Using the listing below, set down exactly the lines starting at the line that contains "The width and" and ending at the line that contains "Given: Click the 敷金 / 礼金 label", both included, and no others.
**** DATASET EXTRACT
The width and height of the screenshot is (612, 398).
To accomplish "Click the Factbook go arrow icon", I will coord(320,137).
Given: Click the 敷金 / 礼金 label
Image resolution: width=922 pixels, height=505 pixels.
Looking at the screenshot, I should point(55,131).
********
**** DATASET EXTRACT
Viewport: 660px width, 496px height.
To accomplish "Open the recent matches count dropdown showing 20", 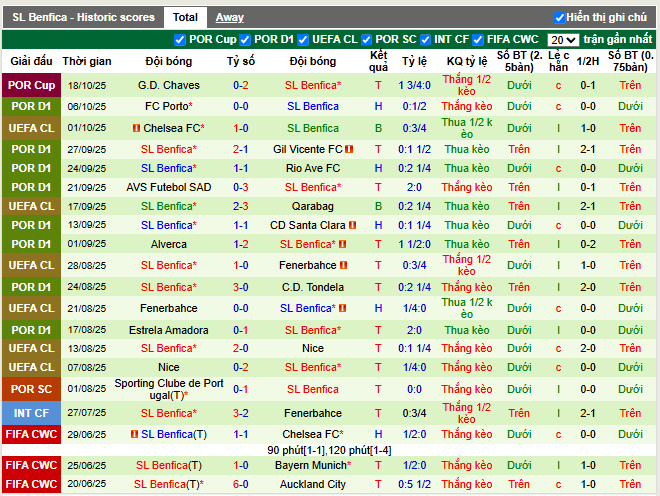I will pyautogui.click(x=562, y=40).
********
* ANSWER FOR THE TASK:
The width and height of the screenshot is (612, 398).
To accomplish "Click the Factbook go arrow icon", I will coord(320,137).
Given: Click the 敷金 / 礼金 label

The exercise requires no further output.